*Exercise task A*. Reproduce the rows of pointing data below line for line, leaving nothing out and changing nothing.

*Page extract*.
The client software is distributed using Java WebStart, and the JNLP files for the client and facilitator need to be delivered by some kind of a webserver (examples include Apache, Lighttpd, IIS, or any servlet container like Tomcat, Resin, or Jetty). The JNLP file is how Java on the client side knows where to download the client jars, where to resolve any additional jar dependencies, and which class contains the main method / entry-point to the application. If you have an existing webserver set up keep in mind that you may need to configure your webserver to properly deliver JNLP files by adding a mime-type entry associating application/x-java-jnlp-file with the jnlp file extension.

Using the built-in Maven webserver
If you'd like to skip the maintenance hassle of installing and configuring your own webserver, just use the built-in Maven Jetty webserver. You will need to install Maven, however.

Step 1 - Install the Java 1.6 JDK

You must make sure that the Java 1.6 JDK is installed properly. This means that you should have javac and java on your path. If you installed the JDK in a special location, make a note of it, because you will need it to set up Ant properly. In order to function properly, Ant needs the JAVA_HOME environment variable to point to the location where you installed Java. In Linux this might be /usr/java/latest, or /opt/jdk or wherever you decided to install the JDK. In Windows this is usually C:\Program Files\Java\jdk1.6.0_10 or something along those lines.

Step 2 - Set up Ant

Ant is currently needed to properly compile and deploy the foraging application.

Instructions on how to install Ant on a variety of operating systems are detailed here but the basic steps are to:

  1. download the binary distribution of Ant
  2. unpack it somewhere (and keep track of its location!). On Linux this might be /opt/ant or /usr/local/ant or /usr/share/ant, on Windows it is wherever you decide to install it. We recommend a location like C:\tools\ant
  3. set the JAVA_HOME and ANT_HOME environment variables to point to the appropriate locations. The deploy.bat file in the foraging directory can be used as a template to deploy the software on Windows, just change the paths of ANT_HOME and JAVA_HOME to reflect your system's configuration.

(Rows of pointing data)

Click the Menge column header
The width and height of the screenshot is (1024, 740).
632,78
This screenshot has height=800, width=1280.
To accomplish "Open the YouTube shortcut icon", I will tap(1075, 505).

*Exercise task B*. Extend the foraging software deployment guide above, picking up right after its last sentence.

*Task output A*.
Click the Menge column header
The width and height of the screenshot is (1024, 740).
632,78
This screenshot has height=800, width=1280.
To accomplish "Open the YouTube shortcut icon", I will tap(1075, 505).

*Task output B*.
  4. set the PATH variable to include the bin directories under JAVA_HOME and ANT_HOME so you have access to the ant executable.

Step 3 - Set up Maven (required to run the builtin Jetty webserver)

This step is optional if you have an existing webserver, but provides convenient access to a webserver if you don't. The process for installing Maven is much the same as installing Ant. The Maven downloads page has some instructions on how to do this, which involves downloading and unpacking the Maven archive somewhere and then setting the M2_HOME environment variable and PATH variable to provide access to the mvn executable. Just as in the Ant instructions you will need to make the bin directory under M2_HOME part of the PATH so that you have access to the mvn executable. For Windows installations, there is a convenience jetty.bat included that does most of the work, you just have to tell it where you installed Maven by setting M2_HOME to that location.

Step 4 - Download the foraging software

  1. Download the latest stable release of the foraging package from BitBucket
  2. Unpack the source archive and then enter the unpacked foraging directory (e.g., cd foraging-0.2)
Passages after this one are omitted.